EMS Proceedings and Other Publications

Computer tool and compositional process : some aspects of the music of Magnus Lindberg

Jean-Pierre Cholleton

Since Kraft for soloist ensemble and grand orchestra until more recent works (Concerto pour clarinette, Chorale), Magnus Lindberg created personal, quite voluminous, software including different layers of representative functions of its stylistic evolution during the last years. As a kind of permanent work in progress, this network of procedures and algorithms is like a labyrinth for the reckless musicologist willing to venture. Such an approach allows in the meantime to understand better how the formalization of musical ideas, in a personalized computer environment influenced the composer’s style and what has been the feed-back of those procedures in his instrumental writing.

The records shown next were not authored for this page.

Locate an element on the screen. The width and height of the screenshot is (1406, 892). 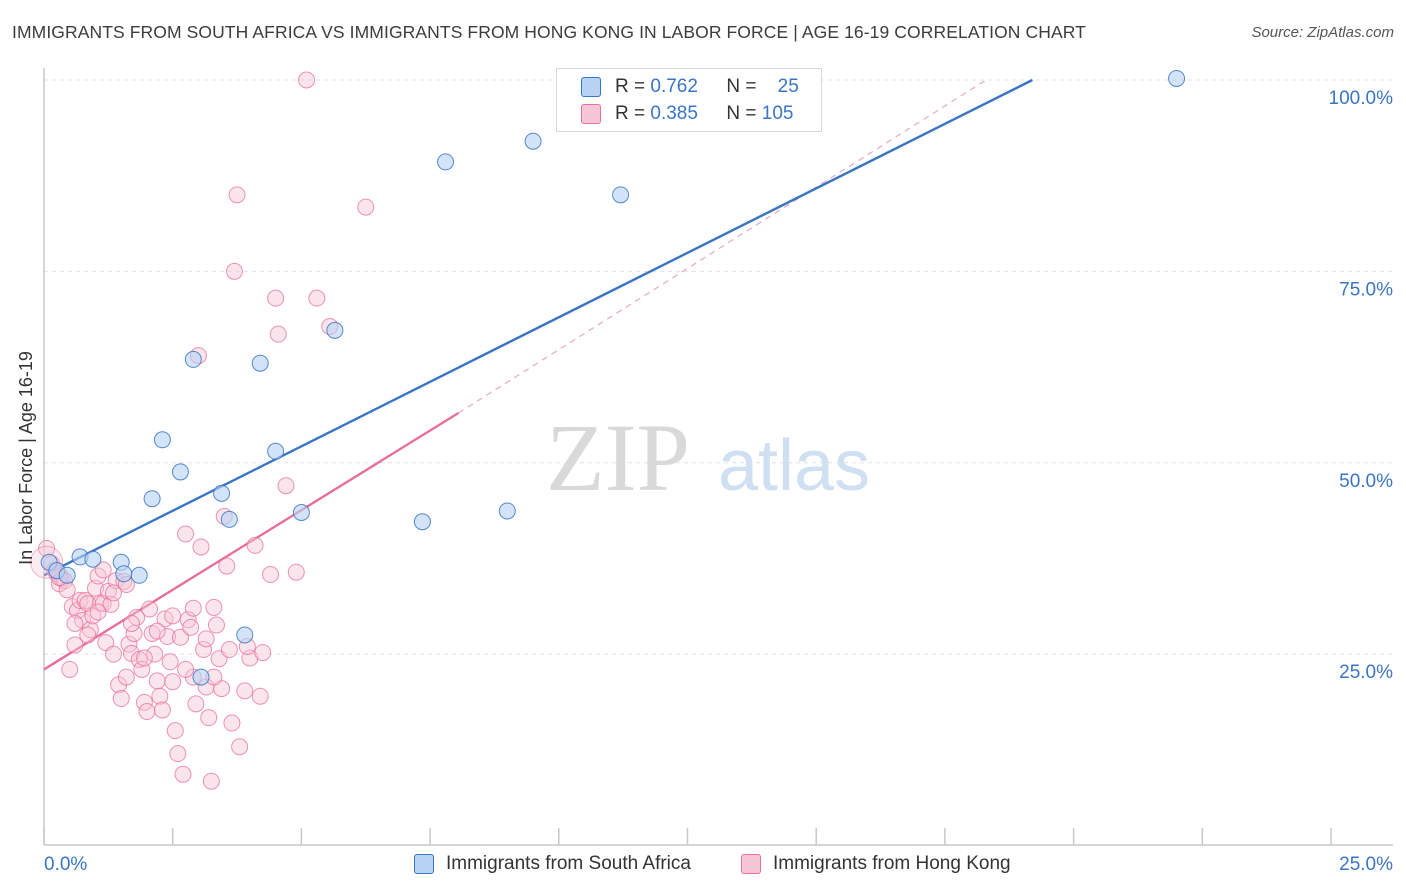
legend-r-value: 0.762 is located at coordinates (674, 86).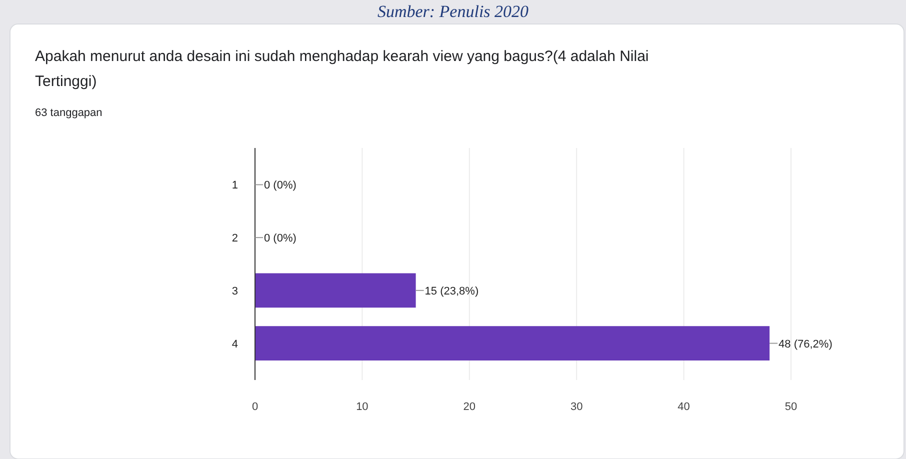  What do you see at coordinates (68, 113) in the screenshot?
I see `text: 63 tanggapan` at bounding box center [68, 113].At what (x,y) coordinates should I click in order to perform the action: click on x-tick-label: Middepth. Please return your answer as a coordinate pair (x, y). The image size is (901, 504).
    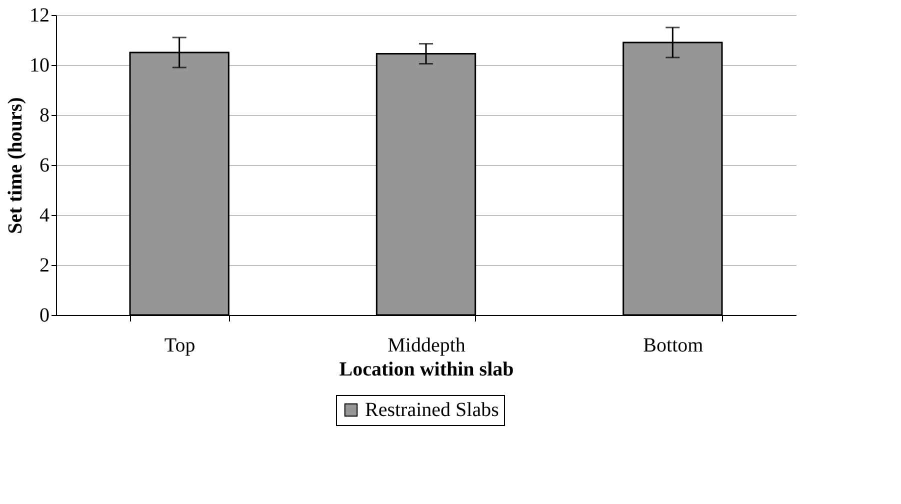
    Looking at the image, I should click on (427, 345).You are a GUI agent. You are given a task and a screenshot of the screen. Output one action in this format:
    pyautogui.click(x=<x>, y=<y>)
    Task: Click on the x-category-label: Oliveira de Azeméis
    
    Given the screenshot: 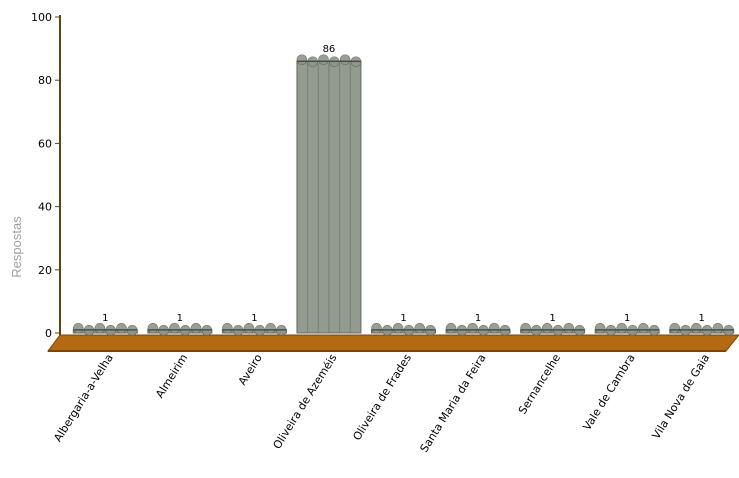 What is the action you would take?
    pyautogui.click(x=304, y=401)
    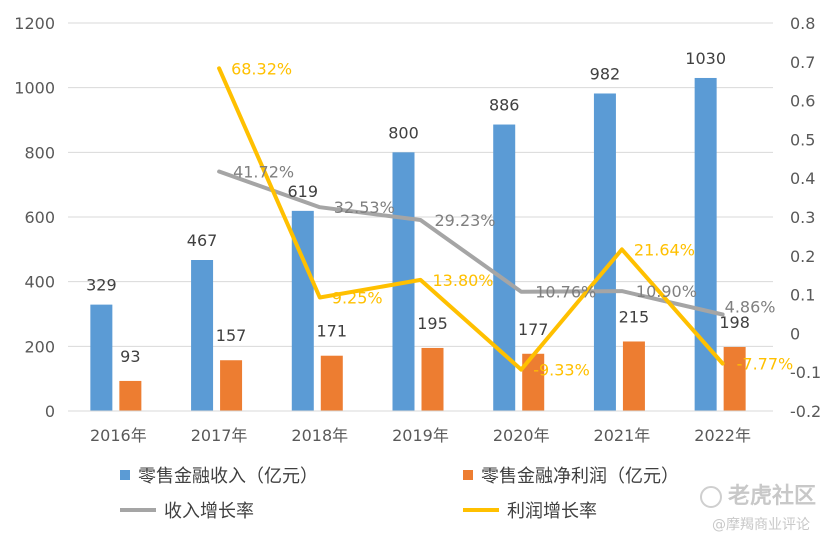 This screenshot has height=542, width=834. I want to click on legend-item-profit-growth: 利润增长率, so click(530, 510).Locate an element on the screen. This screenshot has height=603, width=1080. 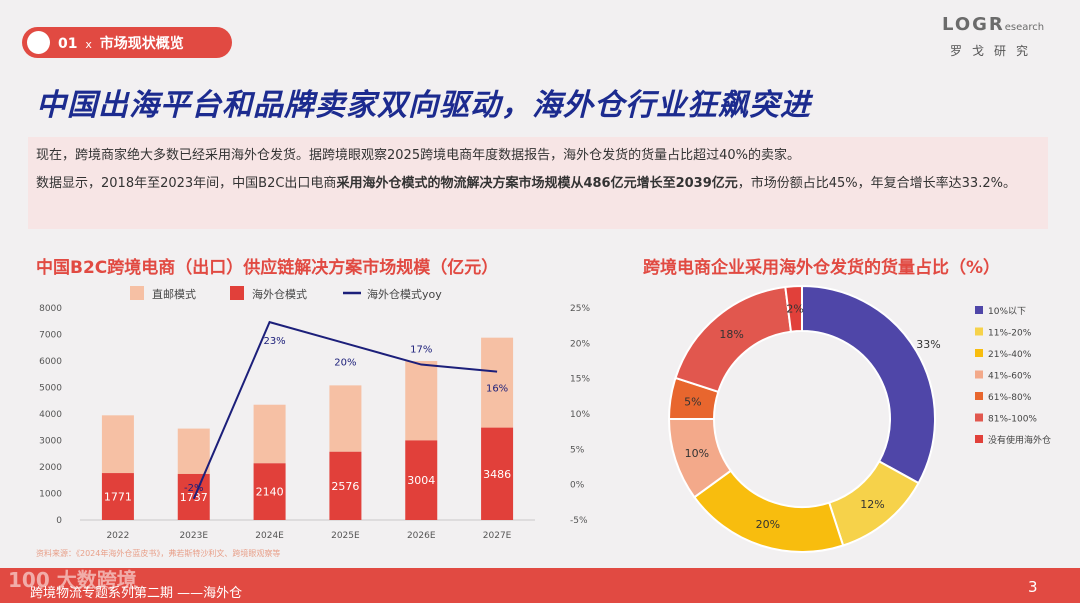
page-title: 中国出海平台和品牌卖家双向驱动，海外仓行业狂飙突进 is located at coordinates (424, 106).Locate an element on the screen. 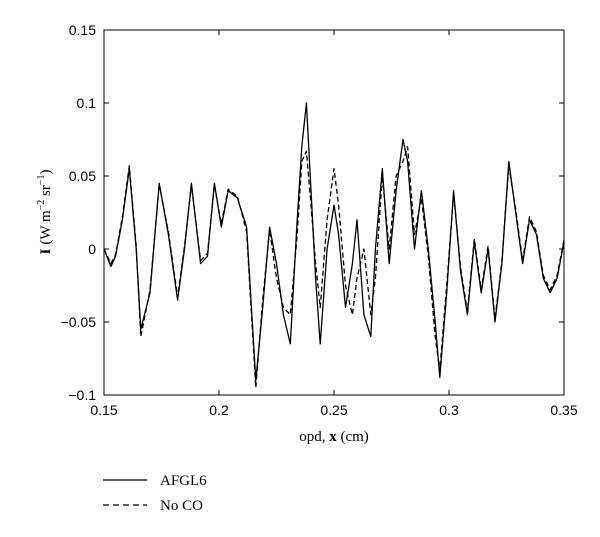 This screenshot has width=600, height=537. legend: AFGL6 No CO is located at coordinates (155, 494).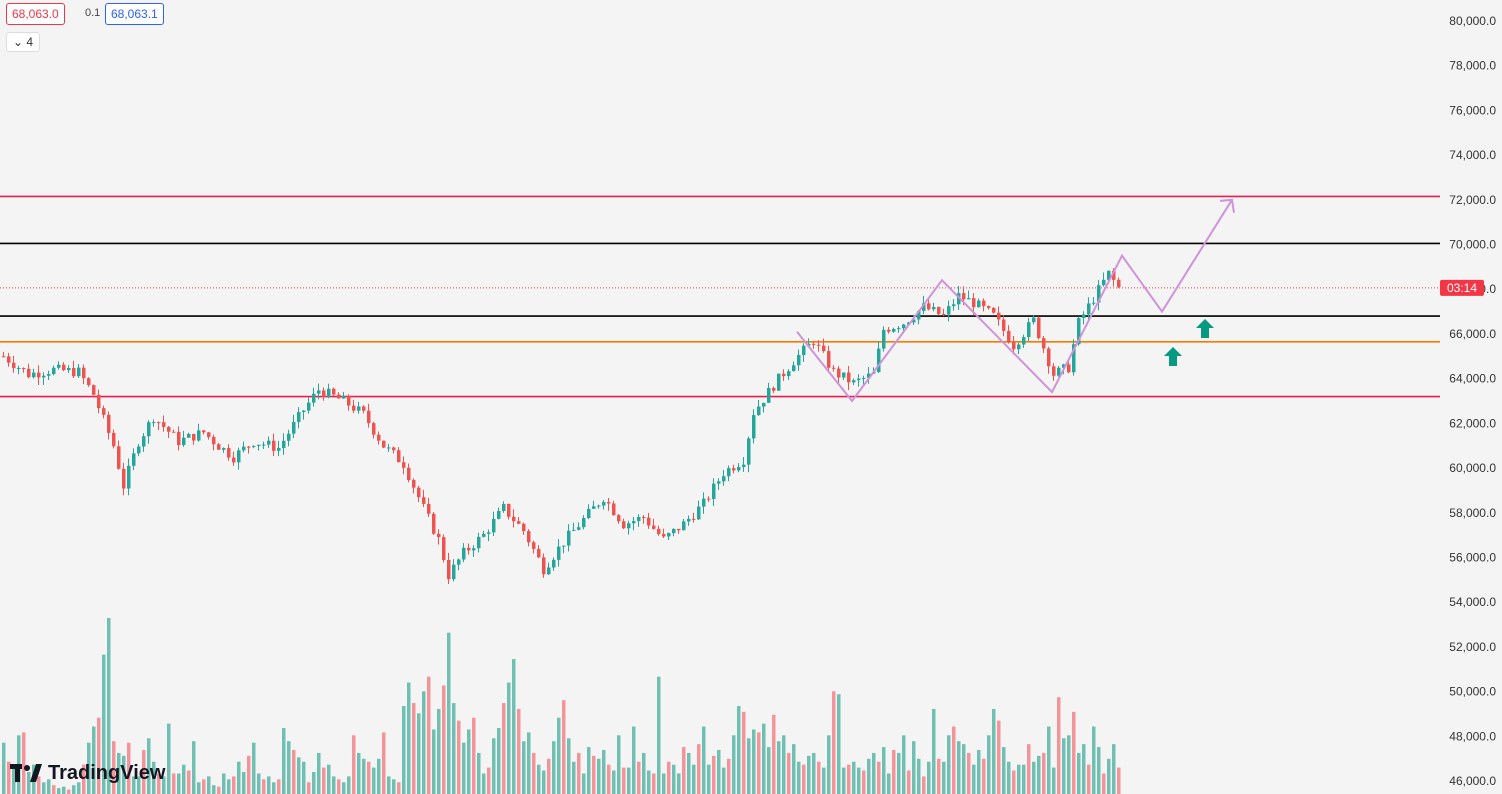 Image resolution: width=1502 pixels, height=794 pixels. What do you see at coordinates (1472, 334) in the screenshot?
I see `y-axis-tick: 66,000.0` at bounding box center [1472, 334].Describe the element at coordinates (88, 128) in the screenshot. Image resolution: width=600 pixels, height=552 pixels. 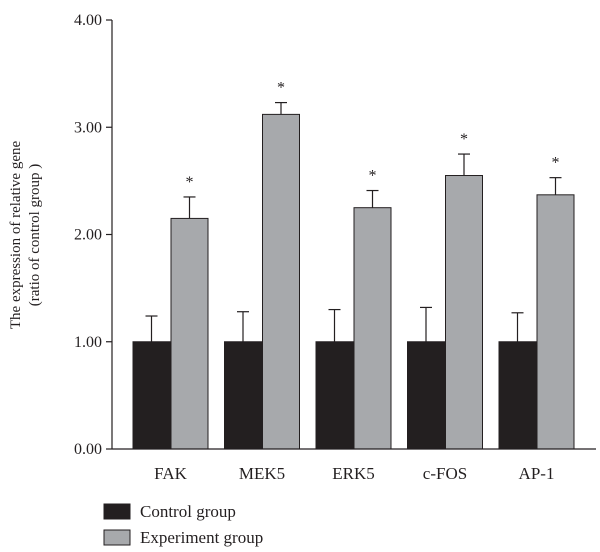
I see `y-tick-label-3: 3.00` at that location.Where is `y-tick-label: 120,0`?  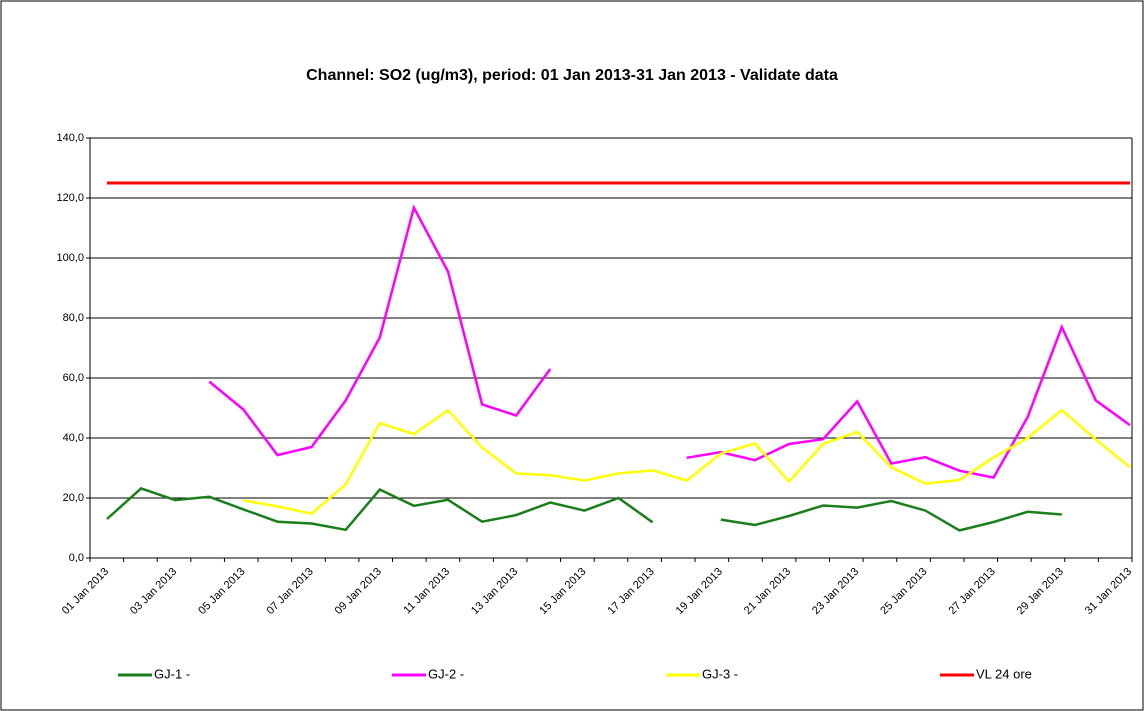
y-tick-label: 120,0 is located at coordinates (70, 198). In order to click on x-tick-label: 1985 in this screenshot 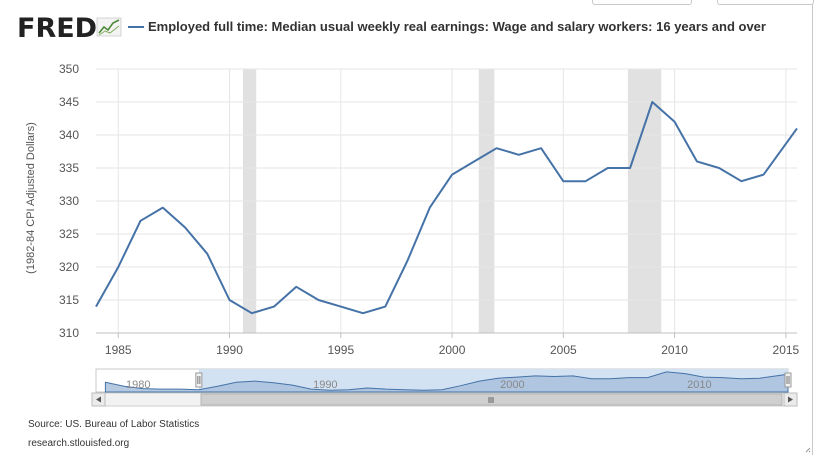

Most of the compositions of Magnus Lindberg, up till Corrente, are based on principles of engendering and transformation of the material, based on interpolation techniques. One calculates a given number of intermediary chords between two reference chords. The idea is to go progressively from harmonic qualities of the first one to the second one following a determined curve. In the meantime interpolation cannot be created in the instrumental domain without a control of the harmonic qualities of intermediary steps. In order to have a system of classification and control of his harmonic material, in his program, Magnus Lindberg formalized based on pitch-class set theory developed by Allen Forte. This theory is mainly related to the analysis of atonal music. It is used within the framework of the personal program of the composer, not that much for his theoretical aspect as a rather practical method, from a technological computer point of view, of classification of analyzed chords. On the other hand, it allows the control of harmonic quality of intermediary chords of an interpolation in the domain of pitches.

This presentation will allow to see in what computer methods used by Magnus Lindberg are representative for his musical preoccupations and how, in return, they can be the source of the enlargement of his thinking and his conceptions in the domain of composition, by creating that way an appropriateness between the computer tool and the compositional process.